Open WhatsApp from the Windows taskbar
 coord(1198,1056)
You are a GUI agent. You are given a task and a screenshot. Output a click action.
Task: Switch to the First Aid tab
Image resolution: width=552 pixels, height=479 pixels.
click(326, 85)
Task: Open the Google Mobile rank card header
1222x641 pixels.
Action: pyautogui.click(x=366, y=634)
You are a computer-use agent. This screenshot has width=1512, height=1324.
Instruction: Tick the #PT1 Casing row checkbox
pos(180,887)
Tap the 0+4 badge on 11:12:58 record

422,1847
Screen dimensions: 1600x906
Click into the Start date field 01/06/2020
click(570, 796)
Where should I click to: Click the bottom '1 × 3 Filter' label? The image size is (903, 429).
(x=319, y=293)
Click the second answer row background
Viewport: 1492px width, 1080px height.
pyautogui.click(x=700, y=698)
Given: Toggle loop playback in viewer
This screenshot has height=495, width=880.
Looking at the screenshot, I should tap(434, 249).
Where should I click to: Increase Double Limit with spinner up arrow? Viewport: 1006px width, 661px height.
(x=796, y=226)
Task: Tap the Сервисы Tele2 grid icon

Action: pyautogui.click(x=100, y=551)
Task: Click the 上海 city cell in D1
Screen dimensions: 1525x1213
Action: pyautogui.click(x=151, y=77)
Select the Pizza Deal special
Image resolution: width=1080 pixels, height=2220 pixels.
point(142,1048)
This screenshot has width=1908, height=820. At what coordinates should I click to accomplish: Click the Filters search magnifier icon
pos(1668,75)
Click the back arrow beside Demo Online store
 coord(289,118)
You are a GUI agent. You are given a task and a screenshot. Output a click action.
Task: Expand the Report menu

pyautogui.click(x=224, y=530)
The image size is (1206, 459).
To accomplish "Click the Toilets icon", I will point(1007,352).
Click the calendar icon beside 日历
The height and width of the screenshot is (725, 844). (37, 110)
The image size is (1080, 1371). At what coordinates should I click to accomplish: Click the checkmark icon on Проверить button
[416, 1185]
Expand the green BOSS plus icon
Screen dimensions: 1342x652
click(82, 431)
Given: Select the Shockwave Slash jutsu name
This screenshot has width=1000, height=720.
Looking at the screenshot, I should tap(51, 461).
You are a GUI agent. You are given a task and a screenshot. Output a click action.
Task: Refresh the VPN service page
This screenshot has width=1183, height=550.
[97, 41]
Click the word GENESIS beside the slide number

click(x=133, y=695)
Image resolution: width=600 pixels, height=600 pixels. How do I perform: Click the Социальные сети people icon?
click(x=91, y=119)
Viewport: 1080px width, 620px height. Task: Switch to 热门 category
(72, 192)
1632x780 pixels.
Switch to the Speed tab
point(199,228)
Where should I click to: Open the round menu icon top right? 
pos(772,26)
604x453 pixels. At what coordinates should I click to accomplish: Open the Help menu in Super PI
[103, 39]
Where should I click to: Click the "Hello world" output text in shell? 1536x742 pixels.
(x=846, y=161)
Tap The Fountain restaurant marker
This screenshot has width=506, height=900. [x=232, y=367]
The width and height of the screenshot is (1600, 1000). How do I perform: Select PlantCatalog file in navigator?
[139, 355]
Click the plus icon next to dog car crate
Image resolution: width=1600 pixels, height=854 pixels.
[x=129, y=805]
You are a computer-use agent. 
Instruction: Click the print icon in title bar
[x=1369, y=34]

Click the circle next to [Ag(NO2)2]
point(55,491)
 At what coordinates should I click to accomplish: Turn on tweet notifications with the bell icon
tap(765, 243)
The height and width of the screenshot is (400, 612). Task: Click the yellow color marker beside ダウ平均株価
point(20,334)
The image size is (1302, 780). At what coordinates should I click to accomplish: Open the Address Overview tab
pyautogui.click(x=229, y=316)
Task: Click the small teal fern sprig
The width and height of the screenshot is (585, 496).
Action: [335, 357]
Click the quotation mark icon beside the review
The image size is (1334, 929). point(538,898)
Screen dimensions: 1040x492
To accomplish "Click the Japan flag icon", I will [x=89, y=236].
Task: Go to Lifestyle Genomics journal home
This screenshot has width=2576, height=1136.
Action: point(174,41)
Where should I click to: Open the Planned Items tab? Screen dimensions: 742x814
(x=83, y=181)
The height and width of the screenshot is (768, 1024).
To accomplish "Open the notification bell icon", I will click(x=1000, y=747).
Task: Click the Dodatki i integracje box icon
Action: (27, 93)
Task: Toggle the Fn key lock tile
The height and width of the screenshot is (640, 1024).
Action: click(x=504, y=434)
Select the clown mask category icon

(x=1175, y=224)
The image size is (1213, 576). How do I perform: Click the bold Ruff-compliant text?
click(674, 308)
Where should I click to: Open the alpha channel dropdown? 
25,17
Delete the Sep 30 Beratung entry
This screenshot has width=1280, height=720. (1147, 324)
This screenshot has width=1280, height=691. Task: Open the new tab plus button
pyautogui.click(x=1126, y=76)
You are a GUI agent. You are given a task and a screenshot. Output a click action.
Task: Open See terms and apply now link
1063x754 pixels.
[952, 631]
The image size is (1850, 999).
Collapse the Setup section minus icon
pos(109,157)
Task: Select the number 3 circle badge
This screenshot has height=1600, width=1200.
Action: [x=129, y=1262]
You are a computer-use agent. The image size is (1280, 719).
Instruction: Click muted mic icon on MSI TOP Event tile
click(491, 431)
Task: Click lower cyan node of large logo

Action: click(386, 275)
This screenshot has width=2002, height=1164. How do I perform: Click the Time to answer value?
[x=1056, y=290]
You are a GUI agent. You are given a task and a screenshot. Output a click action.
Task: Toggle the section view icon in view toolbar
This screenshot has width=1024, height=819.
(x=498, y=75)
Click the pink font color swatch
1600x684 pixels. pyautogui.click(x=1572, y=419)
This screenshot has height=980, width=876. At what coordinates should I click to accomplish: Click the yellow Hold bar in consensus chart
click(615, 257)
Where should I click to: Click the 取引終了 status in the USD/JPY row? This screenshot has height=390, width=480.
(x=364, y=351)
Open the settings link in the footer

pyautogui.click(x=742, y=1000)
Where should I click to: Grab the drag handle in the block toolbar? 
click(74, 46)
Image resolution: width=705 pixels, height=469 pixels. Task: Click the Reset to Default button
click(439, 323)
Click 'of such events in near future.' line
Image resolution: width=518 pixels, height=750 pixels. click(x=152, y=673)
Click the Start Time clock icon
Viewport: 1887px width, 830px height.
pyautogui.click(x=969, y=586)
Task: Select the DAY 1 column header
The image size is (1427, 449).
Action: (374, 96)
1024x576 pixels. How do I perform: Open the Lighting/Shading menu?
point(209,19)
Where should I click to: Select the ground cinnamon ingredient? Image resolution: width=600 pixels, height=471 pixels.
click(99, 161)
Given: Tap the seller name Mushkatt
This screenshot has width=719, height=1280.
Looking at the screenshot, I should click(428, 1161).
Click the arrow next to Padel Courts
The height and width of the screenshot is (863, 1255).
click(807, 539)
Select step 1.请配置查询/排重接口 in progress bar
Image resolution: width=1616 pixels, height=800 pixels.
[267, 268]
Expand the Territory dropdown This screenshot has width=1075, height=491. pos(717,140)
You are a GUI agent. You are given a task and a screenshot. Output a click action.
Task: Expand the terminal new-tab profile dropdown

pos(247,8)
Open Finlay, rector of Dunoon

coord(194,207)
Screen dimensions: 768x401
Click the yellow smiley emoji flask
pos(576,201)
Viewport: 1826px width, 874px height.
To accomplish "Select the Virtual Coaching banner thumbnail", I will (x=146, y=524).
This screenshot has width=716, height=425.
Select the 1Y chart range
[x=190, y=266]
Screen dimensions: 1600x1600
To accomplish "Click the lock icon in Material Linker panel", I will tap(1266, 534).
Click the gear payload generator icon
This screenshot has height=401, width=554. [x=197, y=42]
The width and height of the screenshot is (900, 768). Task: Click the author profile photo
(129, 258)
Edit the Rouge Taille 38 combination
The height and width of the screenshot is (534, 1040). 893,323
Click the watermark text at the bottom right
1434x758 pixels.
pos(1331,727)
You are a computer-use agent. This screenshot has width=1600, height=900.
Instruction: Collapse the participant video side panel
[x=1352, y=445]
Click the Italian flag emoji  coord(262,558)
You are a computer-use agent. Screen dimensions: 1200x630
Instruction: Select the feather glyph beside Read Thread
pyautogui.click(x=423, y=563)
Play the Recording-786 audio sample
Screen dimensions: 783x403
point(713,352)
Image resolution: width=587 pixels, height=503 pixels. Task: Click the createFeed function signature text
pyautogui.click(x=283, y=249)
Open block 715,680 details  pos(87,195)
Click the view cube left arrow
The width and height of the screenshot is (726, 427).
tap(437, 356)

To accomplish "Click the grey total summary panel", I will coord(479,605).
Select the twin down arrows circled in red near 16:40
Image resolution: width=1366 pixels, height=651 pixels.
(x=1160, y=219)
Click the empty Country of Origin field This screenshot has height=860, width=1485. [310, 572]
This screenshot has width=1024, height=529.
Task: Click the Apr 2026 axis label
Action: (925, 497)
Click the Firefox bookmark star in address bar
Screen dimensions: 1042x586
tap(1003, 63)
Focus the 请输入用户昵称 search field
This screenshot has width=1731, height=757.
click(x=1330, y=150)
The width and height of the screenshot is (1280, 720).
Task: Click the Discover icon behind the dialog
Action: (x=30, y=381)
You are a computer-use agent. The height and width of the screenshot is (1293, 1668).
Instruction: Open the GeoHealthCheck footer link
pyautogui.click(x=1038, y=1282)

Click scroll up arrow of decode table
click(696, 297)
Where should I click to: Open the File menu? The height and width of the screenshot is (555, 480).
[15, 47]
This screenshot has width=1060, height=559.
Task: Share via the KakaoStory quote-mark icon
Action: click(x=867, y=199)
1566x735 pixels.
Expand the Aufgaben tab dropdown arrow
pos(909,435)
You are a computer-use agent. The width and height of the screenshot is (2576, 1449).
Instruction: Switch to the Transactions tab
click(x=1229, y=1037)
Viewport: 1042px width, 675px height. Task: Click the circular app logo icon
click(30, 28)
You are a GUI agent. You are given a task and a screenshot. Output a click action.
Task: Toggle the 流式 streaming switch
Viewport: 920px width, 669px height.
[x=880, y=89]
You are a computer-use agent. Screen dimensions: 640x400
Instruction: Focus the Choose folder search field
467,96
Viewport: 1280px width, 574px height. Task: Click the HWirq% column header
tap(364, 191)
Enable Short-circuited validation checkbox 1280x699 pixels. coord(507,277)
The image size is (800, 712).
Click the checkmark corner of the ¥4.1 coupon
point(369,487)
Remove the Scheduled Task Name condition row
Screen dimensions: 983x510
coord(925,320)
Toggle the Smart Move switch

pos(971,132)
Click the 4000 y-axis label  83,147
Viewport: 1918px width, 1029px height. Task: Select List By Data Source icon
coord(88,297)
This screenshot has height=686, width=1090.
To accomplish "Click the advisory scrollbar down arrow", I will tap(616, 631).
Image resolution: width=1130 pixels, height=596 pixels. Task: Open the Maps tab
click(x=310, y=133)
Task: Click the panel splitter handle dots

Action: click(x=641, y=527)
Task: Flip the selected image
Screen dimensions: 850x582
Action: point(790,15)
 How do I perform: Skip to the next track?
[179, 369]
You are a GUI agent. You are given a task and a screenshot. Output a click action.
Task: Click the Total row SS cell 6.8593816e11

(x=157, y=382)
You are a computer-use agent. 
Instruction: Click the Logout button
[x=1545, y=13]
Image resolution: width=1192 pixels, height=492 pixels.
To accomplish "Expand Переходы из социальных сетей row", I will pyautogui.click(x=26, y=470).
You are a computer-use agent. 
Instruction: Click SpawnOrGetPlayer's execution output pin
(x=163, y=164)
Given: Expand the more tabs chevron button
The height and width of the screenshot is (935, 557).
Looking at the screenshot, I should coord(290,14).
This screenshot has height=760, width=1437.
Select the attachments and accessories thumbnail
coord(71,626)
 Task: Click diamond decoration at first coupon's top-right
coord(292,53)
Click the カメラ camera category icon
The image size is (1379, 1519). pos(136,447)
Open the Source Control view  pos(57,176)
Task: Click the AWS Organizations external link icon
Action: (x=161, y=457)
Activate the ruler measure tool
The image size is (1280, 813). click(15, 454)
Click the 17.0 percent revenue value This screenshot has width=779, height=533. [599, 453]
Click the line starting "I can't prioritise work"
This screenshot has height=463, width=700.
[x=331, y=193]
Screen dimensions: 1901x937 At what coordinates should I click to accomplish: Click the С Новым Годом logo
.....
### About this task
Every line in the data that holds "flag" should be copied out.

### Answer to the problem
To accomplish "Click the Japan flag icon", I will [x=89, y=236].
Click the Italian flag emoji  coord(262,558)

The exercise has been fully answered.